FON devices were fabricated using SI-ATRP method following previous reported protocols^38,40. Bare micropipettes were first fabricated by pulling pre-cleaned glass capillaries using a laser puller with parameters as follows:

(Line 1) Heat 405, Fil 5, Vel 25, Delay 28, Pull 10;

(Line 2) Heat 425, Fil 4, Vel 15, Delay 128, Pull 10.

The pore diameter and cone angle of the micropipettes were checked under an optical microscope to ensure the uniformity of the device. Hence, the micropipettes were backfilled with 5% BTPAm solution (in acetonitrile, v/v) and placed in an acetonitrile atmosphere overnight. By rinsed the micropipette with acetonitrile, ethanol and water 3 times respectively to remove the unreacted BTPAm, the initiator-modified micropipettes were prepared for further polymerization. ATRP reactions were carried out by backfilling and immersing the micropipette with a mixed solution of 50 mg·mL⁻¹ [Vbim][Cl] and 10 mg·mL⁻¹ N,N,N′,N′′,N′′-pentamethyldiethylenetriamine (PMDETA). ATRP were conducted by adding 35 mg CuBr to the external solution and heat under 65 °C oil bath for 24 h in an argon atmosphere. All solutions for ATRP were bubbled with argon for 20 mins to remove solved oxygen.

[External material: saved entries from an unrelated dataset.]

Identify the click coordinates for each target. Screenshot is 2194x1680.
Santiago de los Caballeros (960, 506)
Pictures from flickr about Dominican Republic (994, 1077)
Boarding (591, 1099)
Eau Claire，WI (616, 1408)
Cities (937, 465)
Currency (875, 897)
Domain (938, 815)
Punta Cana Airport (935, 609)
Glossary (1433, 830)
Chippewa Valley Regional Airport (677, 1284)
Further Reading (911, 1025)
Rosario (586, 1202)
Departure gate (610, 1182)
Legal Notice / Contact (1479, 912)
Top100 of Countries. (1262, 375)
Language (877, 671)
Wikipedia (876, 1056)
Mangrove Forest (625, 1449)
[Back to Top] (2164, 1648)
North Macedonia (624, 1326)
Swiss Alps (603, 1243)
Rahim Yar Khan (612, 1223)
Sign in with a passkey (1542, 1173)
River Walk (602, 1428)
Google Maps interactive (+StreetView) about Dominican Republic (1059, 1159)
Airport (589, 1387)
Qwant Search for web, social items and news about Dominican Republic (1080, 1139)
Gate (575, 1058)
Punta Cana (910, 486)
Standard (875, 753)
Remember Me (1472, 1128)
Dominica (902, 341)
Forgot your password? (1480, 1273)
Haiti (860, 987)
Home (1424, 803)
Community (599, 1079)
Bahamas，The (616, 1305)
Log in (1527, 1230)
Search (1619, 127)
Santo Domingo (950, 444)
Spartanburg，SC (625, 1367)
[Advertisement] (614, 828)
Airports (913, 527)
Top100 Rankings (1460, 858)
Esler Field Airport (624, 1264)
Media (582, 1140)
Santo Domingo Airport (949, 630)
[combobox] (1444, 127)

After colling down to room temperature, the modified micropipettes were thoroughly rinsed with deionized water till no Cl⁻ existed.

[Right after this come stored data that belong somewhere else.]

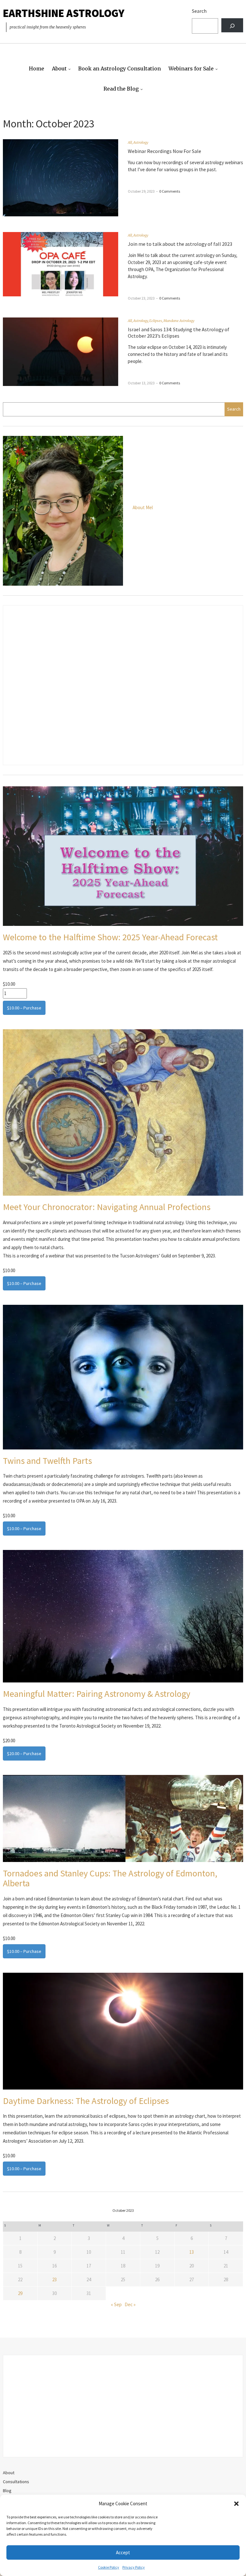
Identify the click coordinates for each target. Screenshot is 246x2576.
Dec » (130, 2304)
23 (54, 2279)
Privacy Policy (133, 2567)
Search (199, 10)
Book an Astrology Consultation (119, 68)
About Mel (143, 507)
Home (36, 68)
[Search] (232, 25)
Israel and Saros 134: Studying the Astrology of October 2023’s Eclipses (178, 332)
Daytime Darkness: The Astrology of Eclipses (86, 2101)
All (130, 142)
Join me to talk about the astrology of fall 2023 (180, 244)
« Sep (116, 2304)
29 (20, 2293)
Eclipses (155, 320)
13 (191, 2252)
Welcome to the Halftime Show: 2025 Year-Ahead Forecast (110, 937)
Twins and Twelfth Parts (47, 1460)
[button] (236, 2503)
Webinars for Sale (191, 68)
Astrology (140, 142)
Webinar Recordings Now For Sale (164, 151)
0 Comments (169, 191)
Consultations (16, 2481)
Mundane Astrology (178, 320)
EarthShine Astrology (63, 13)
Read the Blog (121, 88)
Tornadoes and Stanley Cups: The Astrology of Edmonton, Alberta (110, 1878)
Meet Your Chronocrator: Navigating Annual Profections (106, 1207)
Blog (7, 2490)
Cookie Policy (108, 2567)
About (59, 68)
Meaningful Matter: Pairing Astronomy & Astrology (96, 1693)
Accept (123, 2552)
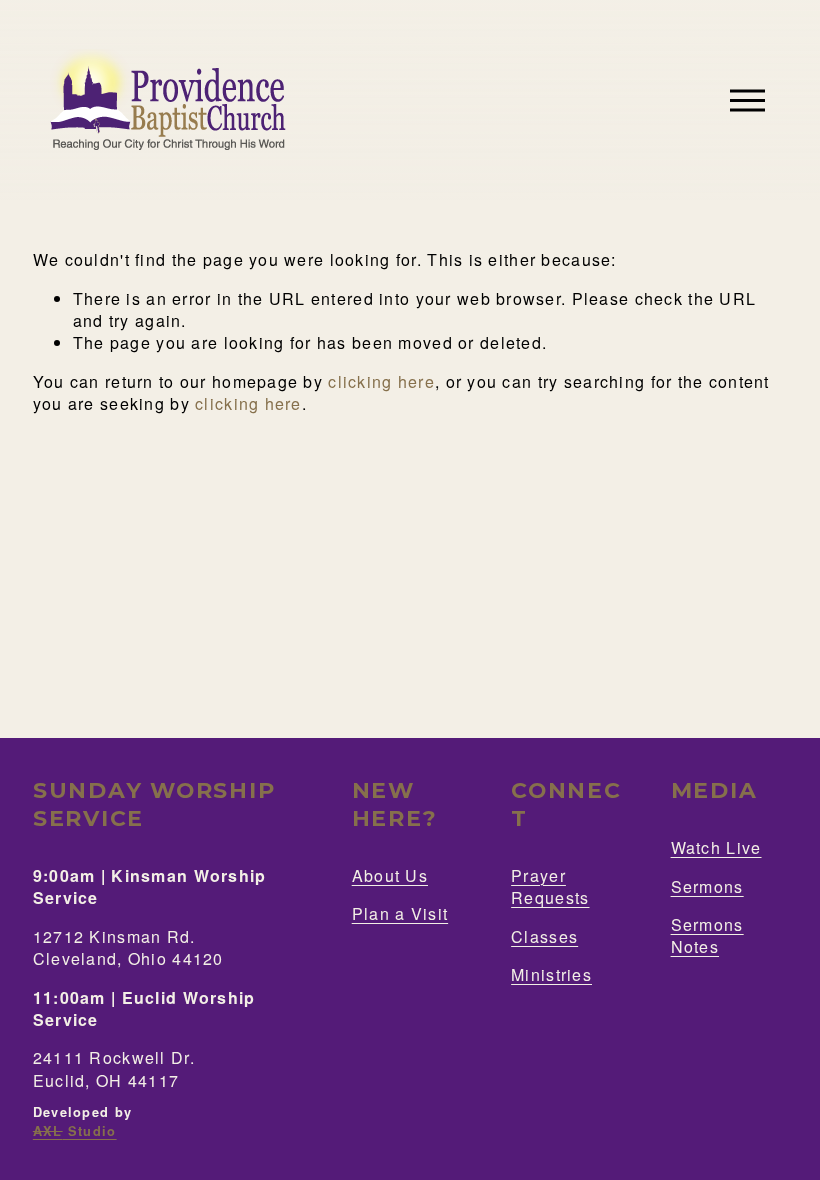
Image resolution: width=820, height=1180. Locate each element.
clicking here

Synthesis and characterization of PimB-SiNPs

PimB-SiNPs were synthesized by following previous reported protocol³⁸, initially silica nanoparticles were first synthesized by adding 40 mL ammonium hydroxide (28–30%) into a flask containing 350 ml ethanol. 4 mL TEOS was added and the solution kept in a 20 °C water bath for 20 h under stir. By centrifuging the resulted milky suspension and carefully rinse the precipitation with ethanol and water, bare SiNPs were synthesized for further use. Prior to the SI-ATRP process, SiNPs were first activated by refluxing in 1 M HCl under 120 °C oil bath for 12 h, the activated SiNPs were carefully rinsed with water till the solution gets neutral. SI-ATRP was carried out by adapting the protocol for FON. i.e., first modify the nanoparticles with BTPAm and then carry out ATRP in a mixed solution of BTPAm-modified nanoparticle, CuBr, PMDETA and [Vbim][Cl] in a 65 °C oil bath under argon atmosphere. The modified PimB-SiNPs were further rinsed with water till no Cl⁻ left. The zeta potential of the PimB-SiNPs in different solutions was measured with a ZEN 3600 Zetasizer (Malvern Instruments Ltd., UK).

Characterization of FON

SEM images of the micropipettes were adopted with an S-4800 scanning electron microscope (Hitachi Inc., Japan). All electrical characterization experiments were performed on a Keithley 2636B Sourcemeter unit (Tektronix Co., U.S.A.) PimB-modified micropipettes were backfilled and immersed in electrolyte solutions with two Ag/AgCl wires placed in the micropipette and the external bath solution, respectively, to connect the circuit (Supplementary Fig. 1A). The potentials shown in the main text and supporting information were V_interval vs. V_external. For the chemical regulation of FON, the devices were refreshed by backfilling and immersing the FON device in 1 M KCl solution for 30 min to remove the recognized \({{{{\rm{Fe}}}}({{{\rm{CN}}}})}_{6}^{3-}\) by the strong shielding effect of concentrated electrolyte. G-t curves in this communication were calculated based on the ion current and the applied bias voltages. Power spectra were derived from the G-t results with fast Fourier transform in OriginLab 2024 (OriginLab Corp.), and extended timescales were adopted for low-frequency spiking currents. The frequency information was adopted from the power spectra peak and the original G-t curves.

FEM of EOF distribution in FON

FEM were carried out with COMSOL Multiphysics 6.3 (COMSOL Inc.) with a high-performance server (Lenovo Inc., China). Poisson equation, Nernst-Planck equation and modified Stokes-Brinkman Equation were numerically solved based on a steady-state 2D axial symmetric model (r,z). To describe the ion transport and EOF in FON under a constant E = −3 V bias voltage, the geometric model was described as follow: a conical micropipette with r₀ = 5 μm radius and θ = 3° half cone angle placed in a reservoir, the internal surface of the micropipette was modified with a uniform charge layer with thickness d = 0.3 μm (Supplementary Fig. 5). The detailed model was discussed in Supplementary Note 2.